Wszystkie dzieci płaczą.
Jedne mniej drugie więcej, ale płacz jest nieunikniony.
Ale po co one w ogóle paczą? Lubią nas denerwować?
Płaczące dziecko szczególnie poza domem powoduje panikę rodziców. Próbują je jak najszybciej uspokoić żeby przestało zwracać na nas uwagę otoczenia i przeróżne komentarze.
Płacz jest językiem niemowląt.
Tak jak próbujemy nauczyć się języka obcokrajowca z którym rozmawiamy, tak samo uczymy się rozpoznawać i rozumieć płacz dziecka. Jest to początkowo jedyny sposób komunikacji. Im dłużej mamy do czynienia z płaczem dziecka tym lepiej uczymy się rozumieć jego potrzeby i sygnały jakie nam wysyła. Co ciekawe każde dziecko ma swój indywidualny język płaczu. Nawet jeśli wychowujemy któreś z kolei dziecko musimy nauczyć się rozumieć jego płacz od podstaw.

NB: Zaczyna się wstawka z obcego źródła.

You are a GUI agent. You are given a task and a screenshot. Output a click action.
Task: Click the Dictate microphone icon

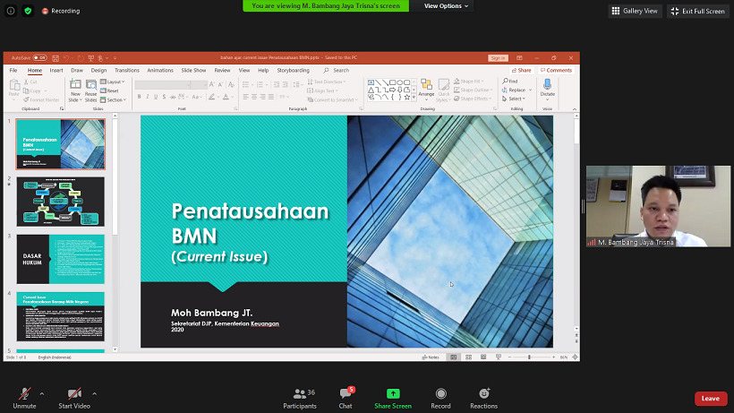(x=547, y=86)

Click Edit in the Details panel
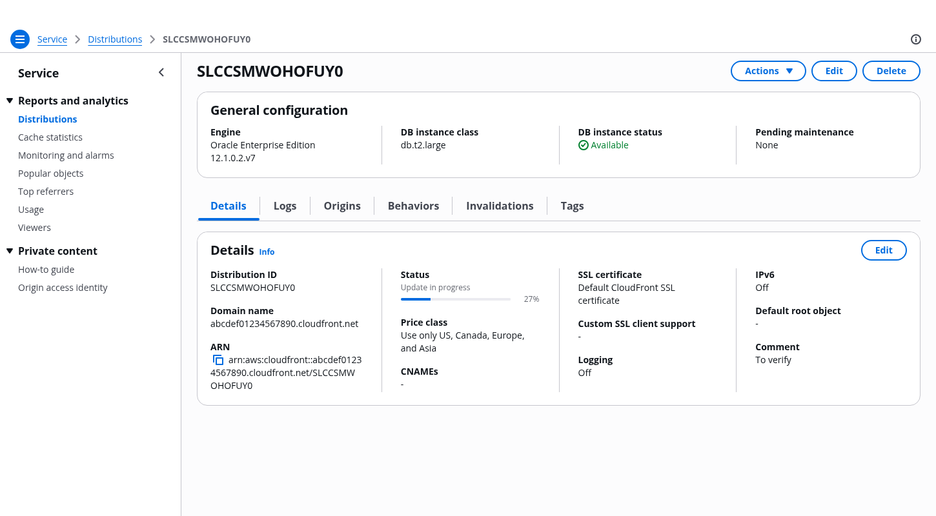(883, 250)
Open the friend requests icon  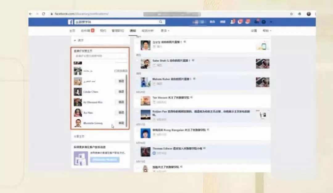(x=232, y=22)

A gdyby dziecko nie płakało?
Czyli porozumiewał się z nami gestami? Otwiera usta bo chce pierś, podnosi rączkę bo chce być wzięte na ręce. Podkurcza nóżki bo ma mokro. Łatwiejsze prawda? Tylko ilu rodziców patrzy nieustannie na swoje dziecko. Jak długo musiałoby wykonywać gest, aby zostać zauważonym? Dlatego sygnał dźwiękowy jest skuteczniejszy. Tak to natura zaprogramowała. Dzięki temu wiemy, kiedy dziecko jest głodne i trzeba je nakarmić, a przecież niemowlę powinno być karmione od razu kiedy czuje głód. Zanim zauważylibyśmy gest prawdopodobnie by się zmęczyło i nie miało siły dalej sygnalizować.
Co jeszcze daje nam płacz?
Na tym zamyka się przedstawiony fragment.